**TASK INSTRUCTIONS:**
In the records below, find the line containing "The height and width of the screenshot is (180, 271)." and the line containing "Image resolution: width=474". Give again exactly those lines and every line between them, omitting the pictures.
___ GIVEN DATA ___
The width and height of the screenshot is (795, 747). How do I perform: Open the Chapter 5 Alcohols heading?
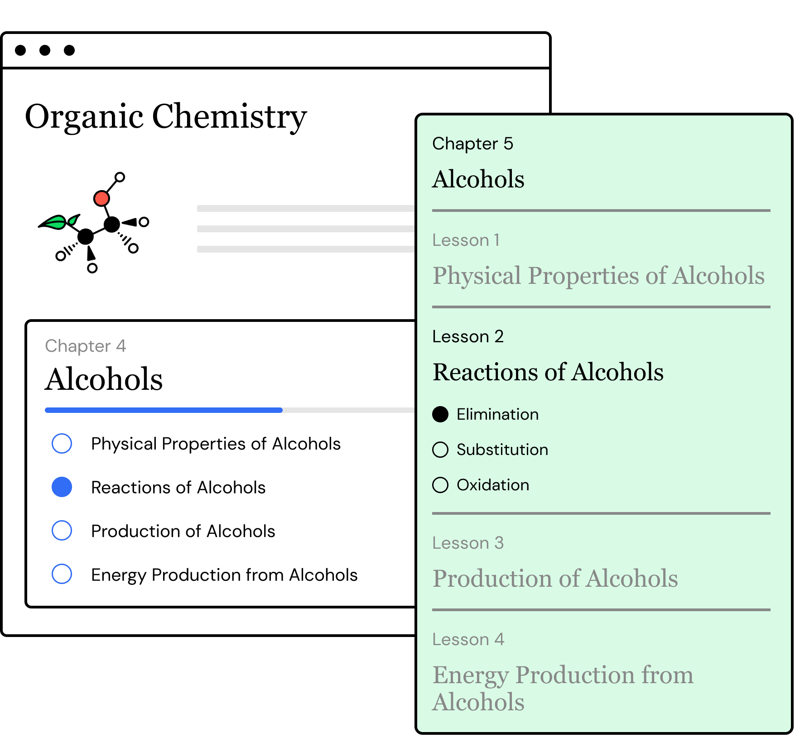coord(478,179)
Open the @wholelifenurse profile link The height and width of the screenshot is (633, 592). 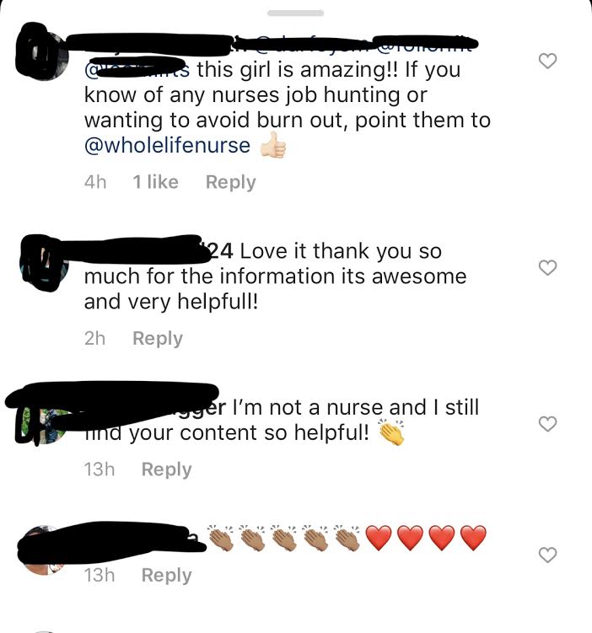tap(167, 145)
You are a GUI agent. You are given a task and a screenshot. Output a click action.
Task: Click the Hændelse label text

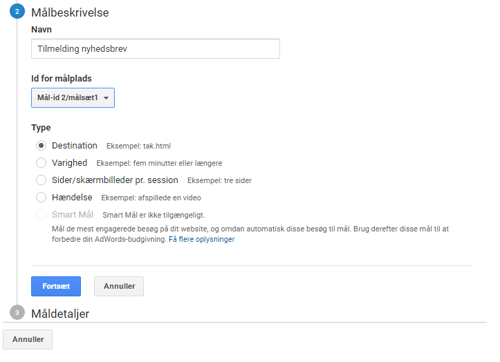tap(72, 198)
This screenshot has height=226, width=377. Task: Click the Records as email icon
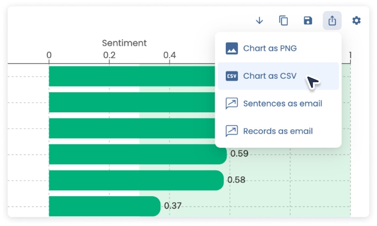(232, 131)
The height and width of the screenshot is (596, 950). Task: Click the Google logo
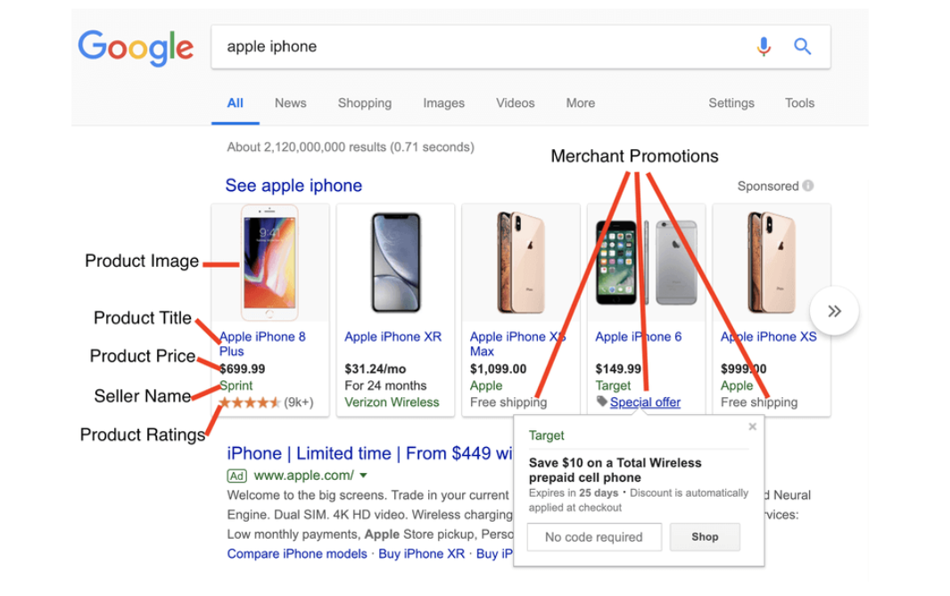click(x=136, y=46)

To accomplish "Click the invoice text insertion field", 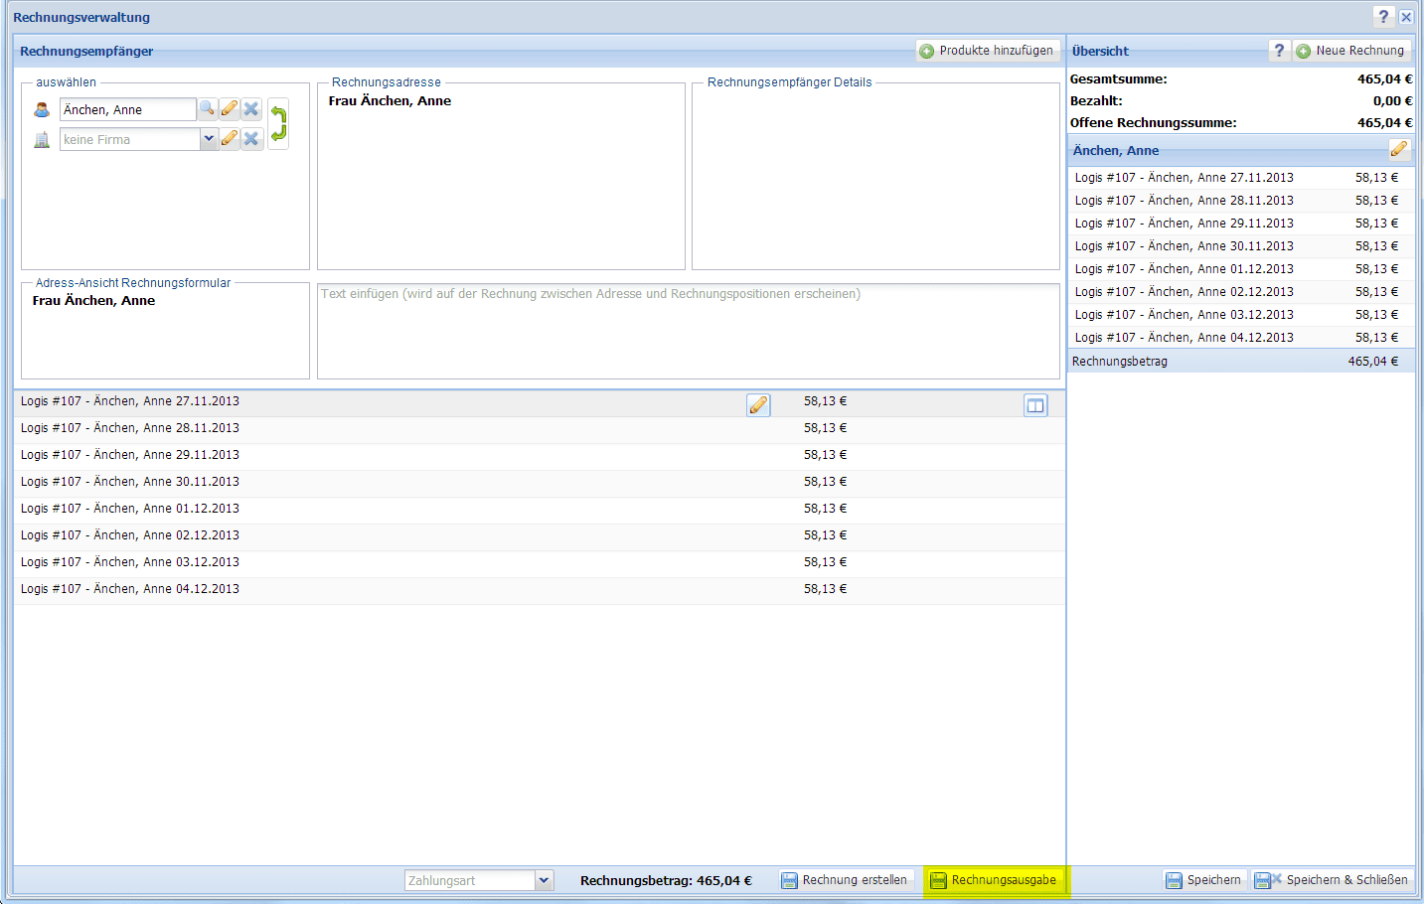I will point(688,332).

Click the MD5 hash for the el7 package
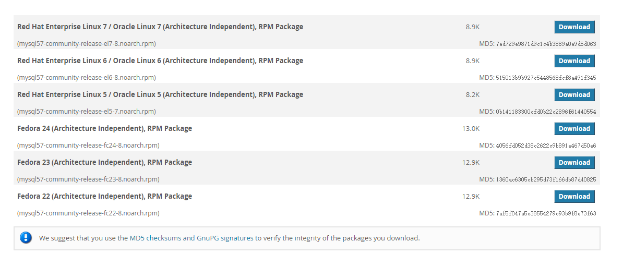[x=546, y=44]
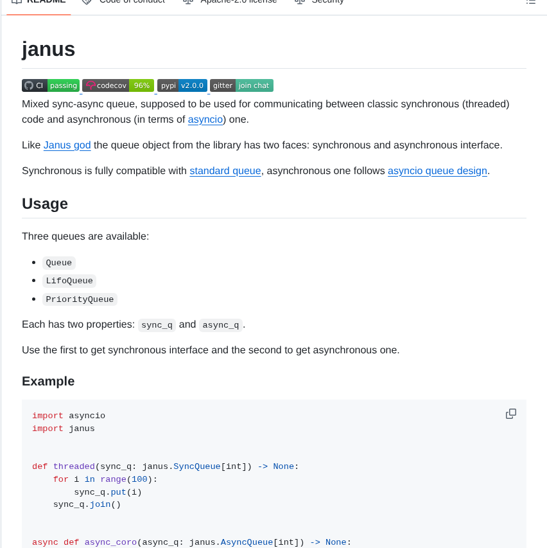Screen dimensions: 547x548
Task: Click the CI passing status badge
Action: click(x=50, y=85)
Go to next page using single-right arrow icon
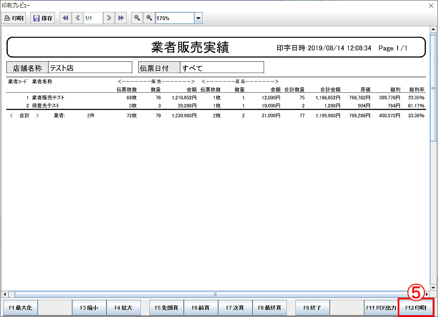The height and width of the screenshot is (317, 438). pyautogui.click(x=109, y=18)
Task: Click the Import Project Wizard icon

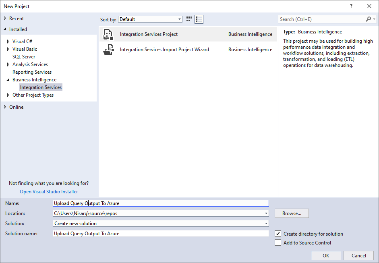Action: click(108, 50)
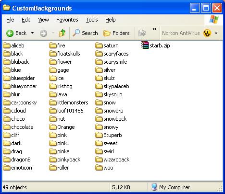Open the View menu
This screenshot has height=194, width=225.
coord(43,20)
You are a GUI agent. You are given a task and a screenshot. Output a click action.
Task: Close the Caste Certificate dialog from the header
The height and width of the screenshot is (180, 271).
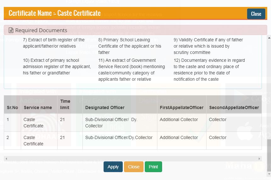pyautogui.click(x=256, y=14)
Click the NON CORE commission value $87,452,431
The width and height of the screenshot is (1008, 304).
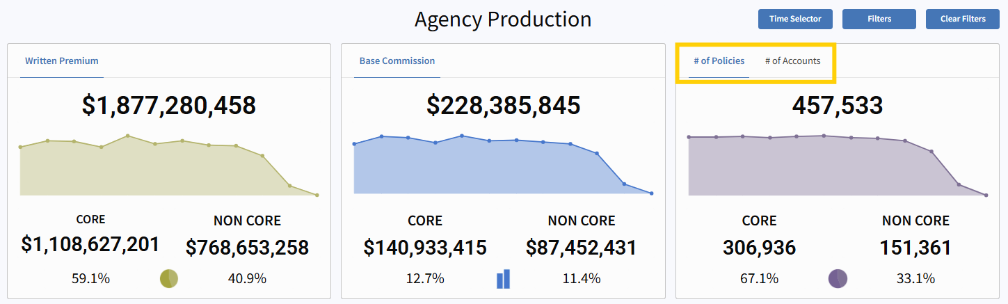point(582,247)
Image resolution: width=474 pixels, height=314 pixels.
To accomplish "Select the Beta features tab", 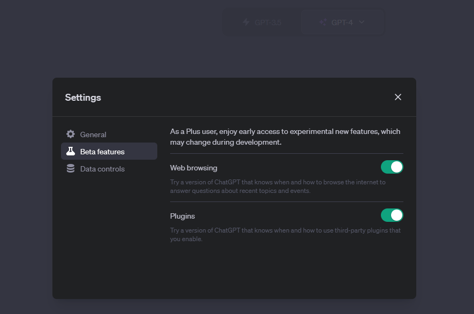I will (x=102, y=152).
___
**ANSWER SPACE:**
The height and width of the screenshot is (180, 271).
pyautogui.click(x=256, y=14)
Click the NON CORE commission value $87,452,431
The width and height of the screenshot is (1008, 304).
point(582,247)
Image resolution: width=474 pixels, height=314 pixels.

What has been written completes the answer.